CAPÍTULO XIV
20 de Abril
Undués de Lerda
—¡Ha picado! —exclamó Amaya alborozada al ver sumergirse bruscamente la boya que sujetaba el anzuelo.
Roncal, que dormitaba a su lado sobre una manta, se incorporó indolente sobre un brazo. A un lado habían quedado las migajas de una comida, una botella vacía, y dos copas con restos de vino en su fondo. Rió por los nervios de Amaya, que no sabía qué hacer.
—Recoge el sedal —dijo Roncal entre risas.
Amaya intentó hacerlo, pero daba la impresión de que el pez era más fuerte que ella.
—No puedo —se quejó.
En ese momento el pez asomó sobre la superficie del pantano, y volvió a sumergirse tirando con fuerza del sedal. Era una perca enorme, y Roncal se levantó de un brinco. Asió con fuerza la caña cuando Amaya estaba a punto de caer al agua por los tirones del pez.
—Creo que es él quien te ha pescado a ti —dijo.
Amaya estalló entonces en una carcajada, y soltó la caña. Durante diez minutos estuvo el pez luchando con Roncal por sobrevivir, y de pronto se rindió. Se dejó arrastrar hasta la orilla, y cuando le sacó del agua, boqueó durante algunos minutos encima de una roca, hasta que dejó de hacerlo.
Roncal se sentía tan satisfecho por su captura, que alzó los brazos y lanzó un grito de victoria. Amaya volvió a reír, y dijo:
—Dentro de cada hombre se esconde todavía un cazador primitivo.
A lo que Roncal le respondió haciendo gestos simiescos subido sobre una roca cercana.
Unos días antes, después de que el comandante Roncal hiciera entrega de su informe al coronel Quiñones, y acompañarle a una rueda de prensa dada para satisfacer el morbo de los medios, habían decidido retomar sus pequeñas vacaciones allí donde las habían dejado: en el nevero de Undués. Llegaron al pueblo en la mañana del miércoles, y fueron allí directamente. Iban cogidos de la cintura, como dos enamorados que disfrutan de la soledad.
Roncal pensó en cuánto había cambiado en las últimas semanas. Antes, habría vuelto a su despacho inmediatamente después de la resolución del caso, necesitaba ocupar todo su tiempo para no volverse loco. Ahora, sentía que había otras prioridades en su vida, y el tiempo era algo valioso como para malgastarlo con sentimientos negativos y emociones que estaban en el pasado. Ese día habían ido a pescar al pantano de Yesa, y repetir allí la comida campestre que habían realizado sobre la alfombra del salón en casa de Amaya.

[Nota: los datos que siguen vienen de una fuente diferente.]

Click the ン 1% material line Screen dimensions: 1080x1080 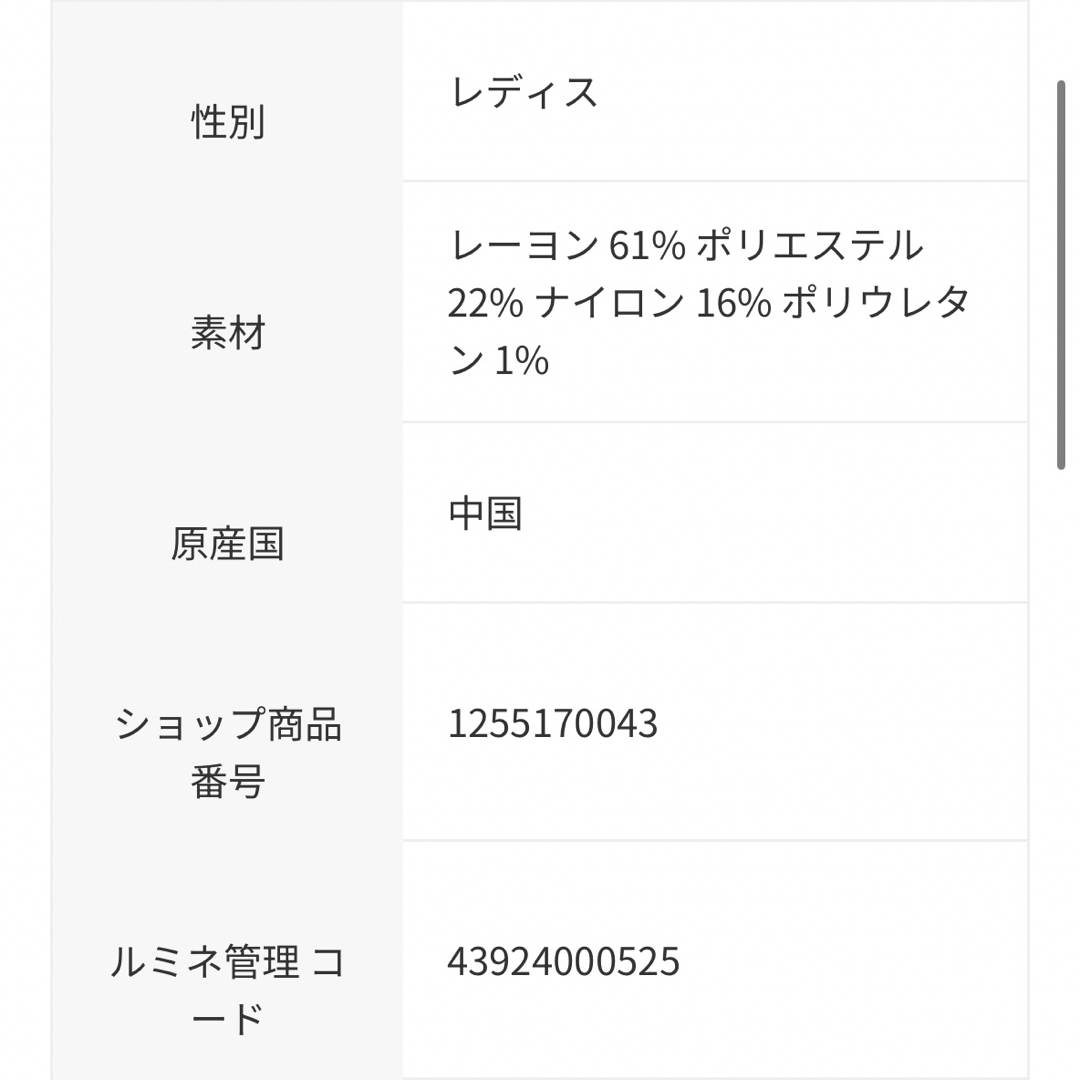499,360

Roncal dejó de hacer el payaso y miró a Amaya con infinita ternura, bajó de la roca y, rodeándola con sus brazos, la besó.

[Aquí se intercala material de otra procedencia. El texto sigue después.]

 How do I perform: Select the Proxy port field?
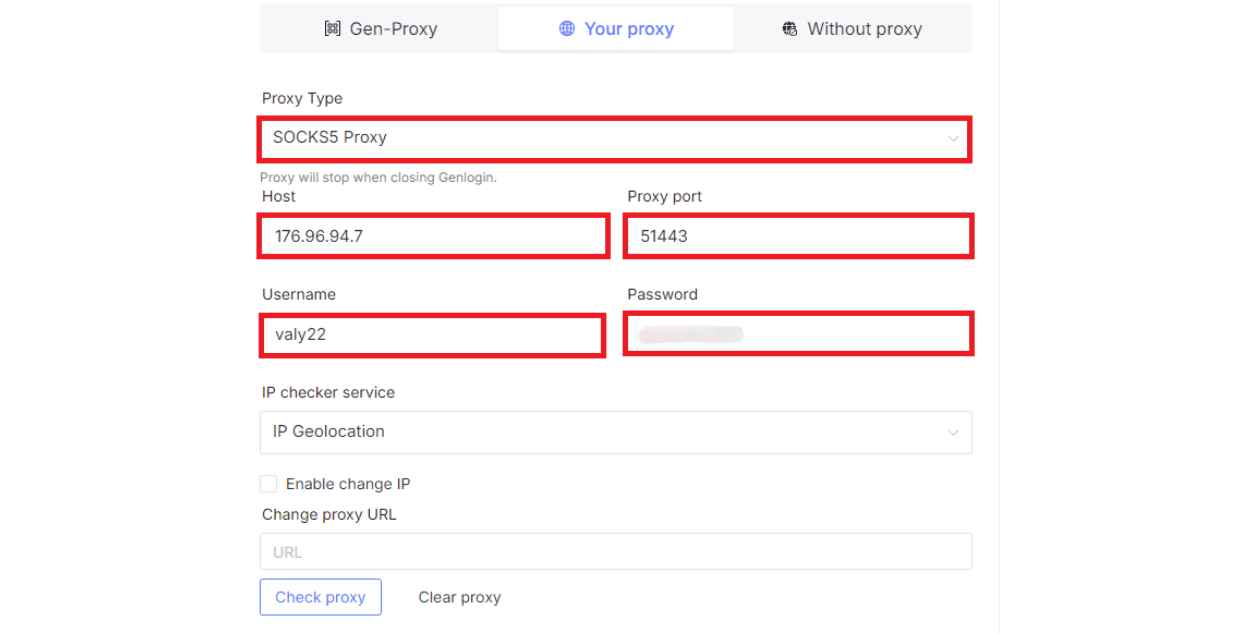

La magia del momento la rompió el sonido estridente del teléfono móvil del comandante Roncal.
—Te pedí que no trajeras el teléfono —se quejó Amaya en tono cariñoso.
Roncal resopló inquieto.
—Es mi trabajo, no puedo evitarlo.
Amaya se agachó y cogió el móvil, que seguía sonando insistentemente.

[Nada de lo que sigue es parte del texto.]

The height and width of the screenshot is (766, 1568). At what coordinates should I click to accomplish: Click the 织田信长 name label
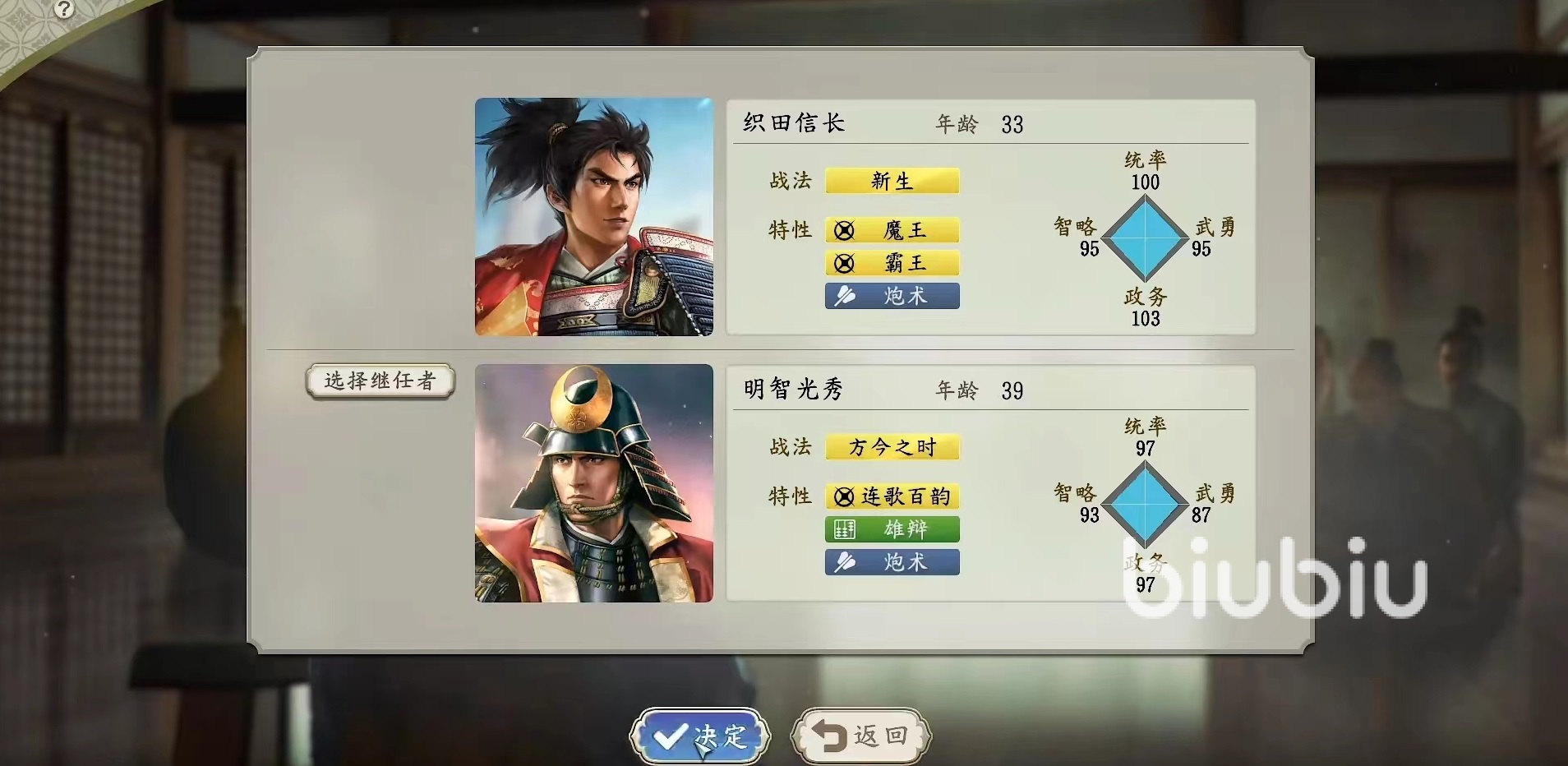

—Tú no puedes evitarlo, pero yo sí —dijo con gesto pícaro. A continuación lanzó el teléfono al pantano con todas sus fuerzas. Cuando el agua se lo tragó, y dejó de escucharse la señal, añadió—: Se acabó el teléfono. Nada ni nadie me va a apartar de ti en los próximos días.
Roncal, que había hecho un gesto de protesta al ver cómo su teléfono se hundía en el agua, dijo:
—A sus órdenes, mi general.
Y volvió a tomarla en sus brazos, y besar sus labios como si fueran el último hombre y la última mujer sobre la faz de la tierra.